Sin embargo, no debemos permitirnos que este enorme tamaño nos impresione en demasía. Ciertamente, no es un cuerpo perfecto, si por perfección queremos decir (como los intelectuales medievales hicieron) que es uniformemente brillante e inmaculado.
Hacia finales de 1610, Galileo empleó su telescopio para observar el Sol durante la neblina de su ocaso y vio unas manchas oscuras en el disco del Sol de cada día. Al observar la firme progresión de las manchas a través de la superficie del Sol y su escoramiento cuando se aproximan a los bordes, decidió que formaban parte de la superficie solar, y que el Sol giraba sobre su eje en un poco más de veinticinco días terrestres.

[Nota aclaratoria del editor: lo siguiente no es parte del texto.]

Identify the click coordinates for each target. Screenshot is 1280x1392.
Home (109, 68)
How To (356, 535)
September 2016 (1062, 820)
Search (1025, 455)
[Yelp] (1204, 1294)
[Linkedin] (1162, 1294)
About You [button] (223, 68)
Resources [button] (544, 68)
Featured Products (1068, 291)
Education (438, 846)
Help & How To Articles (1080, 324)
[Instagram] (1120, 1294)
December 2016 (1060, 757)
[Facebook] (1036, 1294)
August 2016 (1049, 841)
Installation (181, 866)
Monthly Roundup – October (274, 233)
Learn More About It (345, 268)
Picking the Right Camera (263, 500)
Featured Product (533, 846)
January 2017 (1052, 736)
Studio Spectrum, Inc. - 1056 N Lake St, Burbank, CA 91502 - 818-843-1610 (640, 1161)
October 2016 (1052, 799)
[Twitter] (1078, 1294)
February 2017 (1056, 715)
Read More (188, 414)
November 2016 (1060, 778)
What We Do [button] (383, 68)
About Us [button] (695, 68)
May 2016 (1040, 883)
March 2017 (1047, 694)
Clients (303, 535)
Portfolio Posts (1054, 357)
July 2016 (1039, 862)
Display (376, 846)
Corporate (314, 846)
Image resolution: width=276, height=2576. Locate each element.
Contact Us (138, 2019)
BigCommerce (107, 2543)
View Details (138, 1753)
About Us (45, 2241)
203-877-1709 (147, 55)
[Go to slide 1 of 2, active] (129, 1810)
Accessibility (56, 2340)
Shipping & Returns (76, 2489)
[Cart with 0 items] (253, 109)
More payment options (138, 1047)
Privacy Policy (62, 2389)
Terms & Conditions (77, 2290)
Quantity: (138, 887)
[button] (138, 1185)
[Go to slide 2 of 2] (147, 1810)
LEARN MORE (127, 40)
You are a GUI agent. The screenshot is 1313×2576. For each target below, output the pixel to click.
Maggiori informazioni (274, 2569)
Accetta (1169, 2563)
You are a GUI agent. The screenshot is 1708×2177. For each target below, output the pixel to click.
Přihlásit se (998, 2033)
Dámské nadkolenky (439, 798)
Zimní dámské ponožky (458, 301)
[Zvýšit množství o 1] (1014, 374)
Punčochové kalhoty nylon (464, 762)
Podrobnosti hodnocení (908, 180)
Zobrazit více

Naturalmente, los descubrimientos de Galileo encontraron considerable oposición, puesto que, según el punto de vista antiguo, parecían blasfemos. Un astrónomo alemán, Cristoph Scheiner, que también había observado las manchas, sugirió que no constituían parte del Sol, sino que se trataba de pequeños cuerpos que orbitaban en torno del astro y que formaban sombras contra su brillante disco. Sin embargo, Galileo ganó en este debate.
En 1774, un astrónomo escocés, Alexander Wilson, notó una mancha solar más grande cerca del borde del Sol, cuando se le miraba de lado, con un aspecto cóncavo, como si se tratase de un cráter situado en el Sol. Este punto fue seguido en 1795 por Herschel, que sugirió que el astro era un cuerpo oscuro y frío, con una flameante capa de gases a todo su alrededor. Según este punto de vista, las manchas eran agujeros a través de los cuales podía verse el cuerpo frío que se encontraba debajo. Herschel especuló respecto de que el cuerpo frío podía incluso estar habitado por seres vivos. (Nótese cómo hasta los científicos más brillantes pueden llegar a atrevidas sugerencias que parecen razonables a la luz de los conocimientos de la época, pero que llegan a convertirse en equivocaciones del todo ridículas cuando se acumulan posteriores evidencias acerca del mismo tema.)